Hacker News new | ask | show | jobs
by pjc50 1716 days ago
> A recent paper[0] has looked into building a testing dataset for language models ability to distinguish truth from falsehood.

Isn't this a massive category error? Truth or falsehood does not reside within any symbol stream but in the interaction of that stream with observable reality. Does nobody in the AI world know Baudrillard?

2 comments

Well, yeah, these models can not interact and observe the world to test the veracity of claims. They are language models and the target for them is text production. No one expects them to understand the universe.

My comment was in response to > GPT-3 is probably a better approach to knowledge processing

and the paper is relevant in that it shows the limitation of current language models in terms of logical consistency or measures of the quality of text sources. GPT-3 and other models are not trained for this and obviously they fail at the task. This is evidence against them being a "better approach to knowledge processing."

Even if we trained future models preferentially on the latest and most cited scientific papers, we will still have issues with conflicting claims and incorrect/fabricated results.

However, that does not mean that it would not be practically useful to figure out a way to include some checks or confidence estimates of truthfulness of model training data and responses. Perhaps just training the models to answer that they don't know when the training data is too conflicted would be useful enough.

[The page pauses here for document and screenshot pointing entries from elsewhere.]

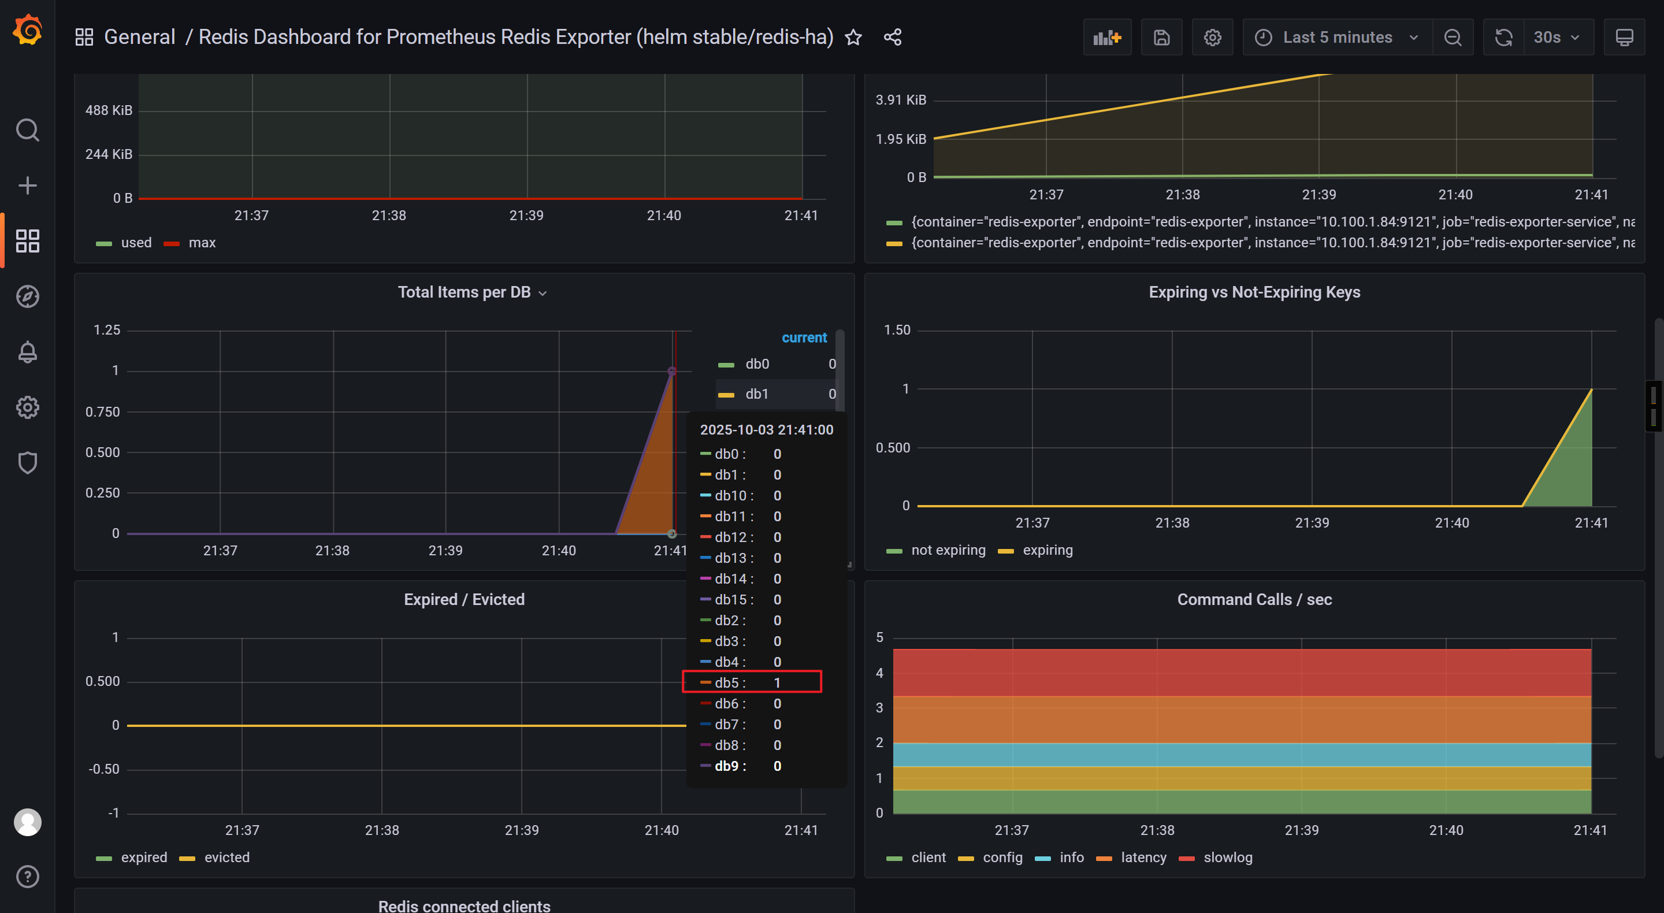Save dashboard using the disk icon

(1161, 37)
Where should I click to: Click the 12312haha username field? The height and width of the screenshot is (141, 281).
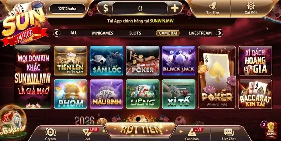[67, 8]
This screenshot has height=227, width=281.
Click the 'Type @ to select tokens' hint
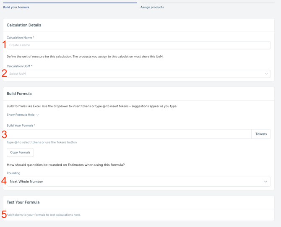pyautogui.click(x=42, y=142)
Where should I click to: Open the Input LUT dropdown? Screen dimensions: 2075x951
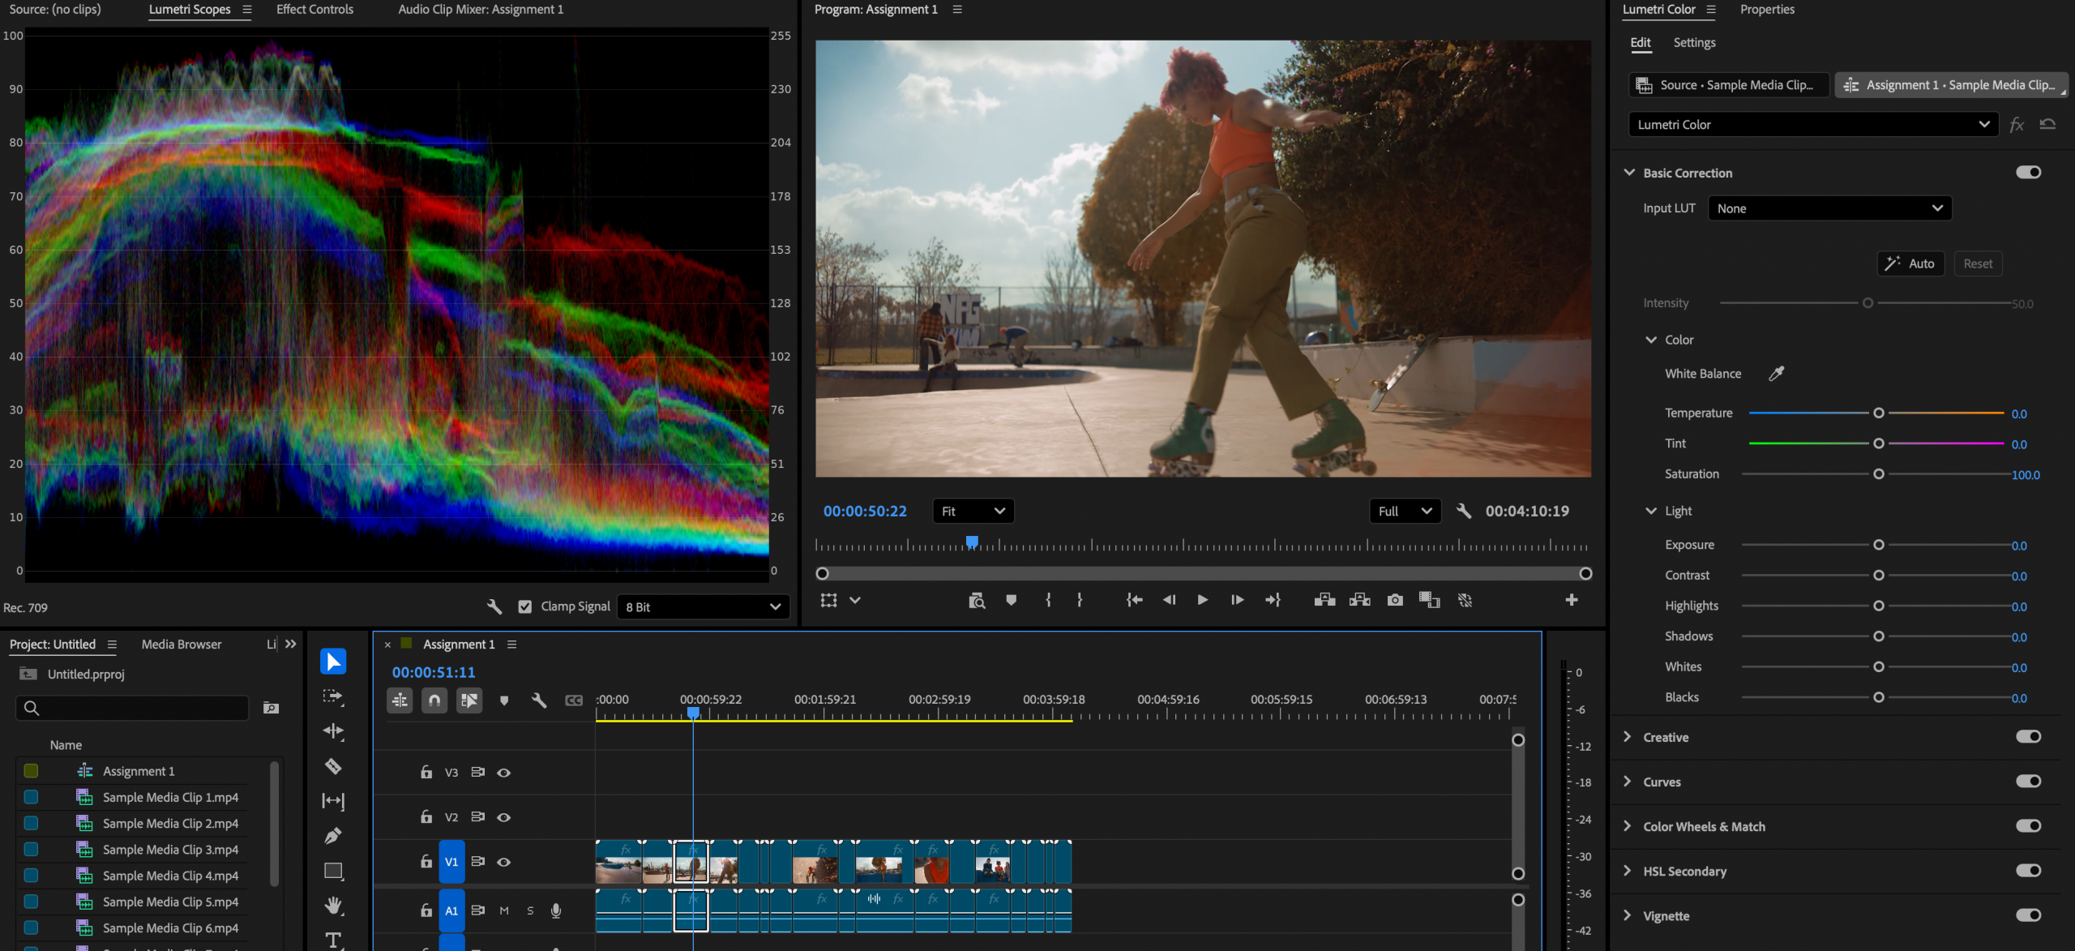coord(1829,208)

It should be at least theoretically possible for an AI to identify contradictions, incoherence and inconsistency in a set of assertions. So, not identifying falsehood per se, but assigning a fairly accurate likelihood score based solely on the internal logic of the symbol stream. In other words, a bullshit detector.
> It should be at least theoretically possible for an AI to identify contradictions, incoherence and inconsistency in a set of assertions

Not in the slightest. Likelihood of veracity is opinion -- laundering it as fact to make some people feel better doesn't make it any more subjective, or authoritative.

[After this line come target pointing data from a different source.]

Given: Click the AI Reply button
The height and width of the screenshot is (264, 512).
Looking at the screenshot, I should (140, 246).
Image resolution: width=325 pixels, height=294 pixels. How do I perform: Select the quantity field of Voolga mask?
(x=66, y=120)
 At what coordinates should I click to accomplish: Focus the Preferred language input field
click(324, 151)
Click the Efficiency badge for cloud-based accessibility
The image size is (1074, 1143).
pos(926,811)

I think we're not disagreeing, exactly.

As a simple example, here is a set of assertions:

* The moon is made of green cheese

* The moon is crystalline rock surrounding an iron core

It wouldn't take an AI to see that both of these can't be true, even if we weren't clear about what a moon is made of, exactly.

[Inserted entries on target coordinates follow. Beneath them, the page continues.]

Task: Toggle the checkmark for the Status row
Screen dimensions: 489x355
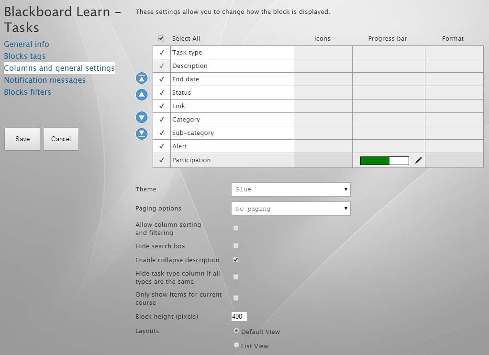Action: tap(162, 93)
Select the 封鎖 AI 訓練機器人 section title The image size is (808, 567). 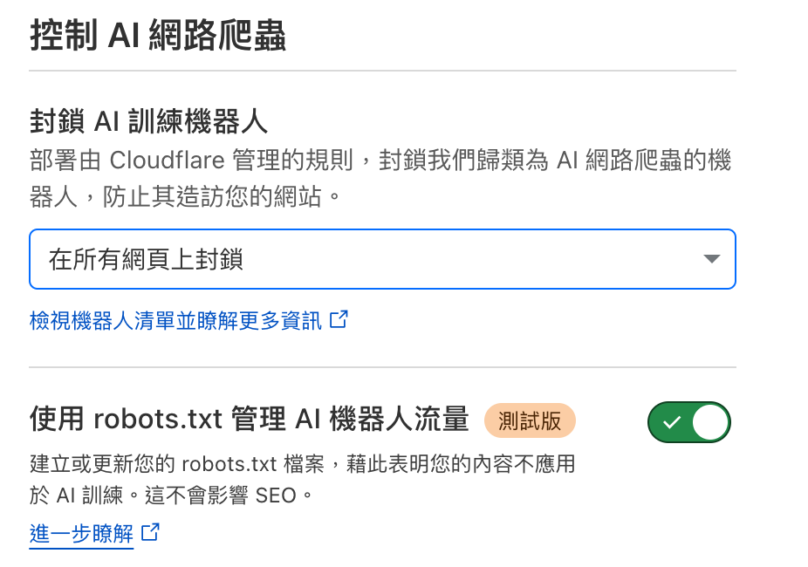[x=148, y=121]
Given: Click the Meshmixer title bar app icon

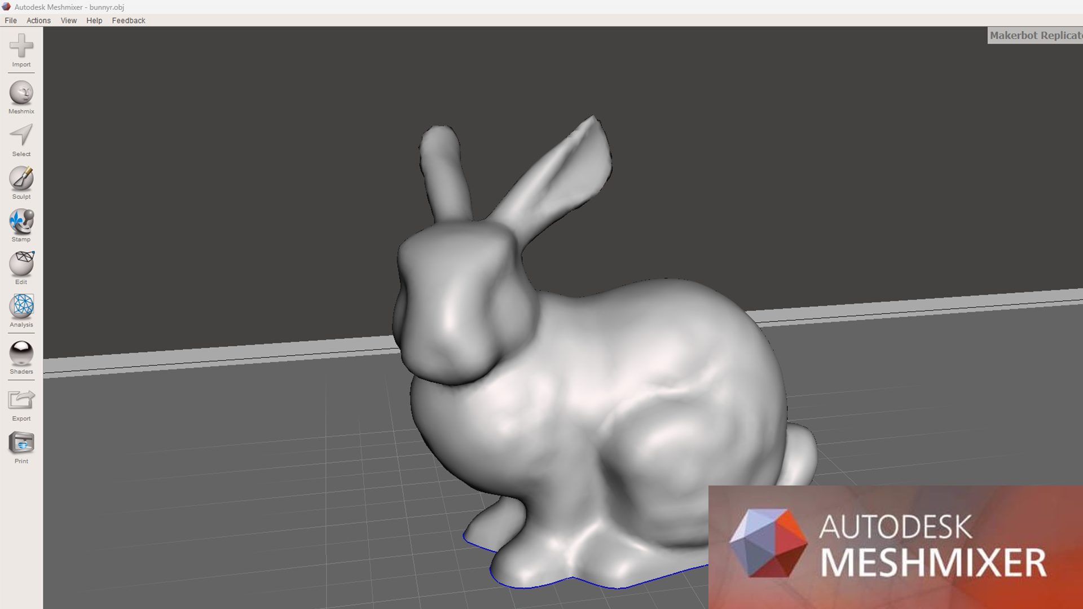Looking at the screenshot, I should click(x=6, y=7).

Some of our common understanding could contain more complicated internal contradictions that might be harder for a human to tease apart, that an AI might be able to identify.

How would the AI know that "made of green cheese" isn't just another way of saying "crystalline rock surrounding an iron core"? To find a contradiction in a statement like "X is A. X is B" it'd first have to be intelligent enough to know when A != B. In your example, that's not as simple as 1 != 0.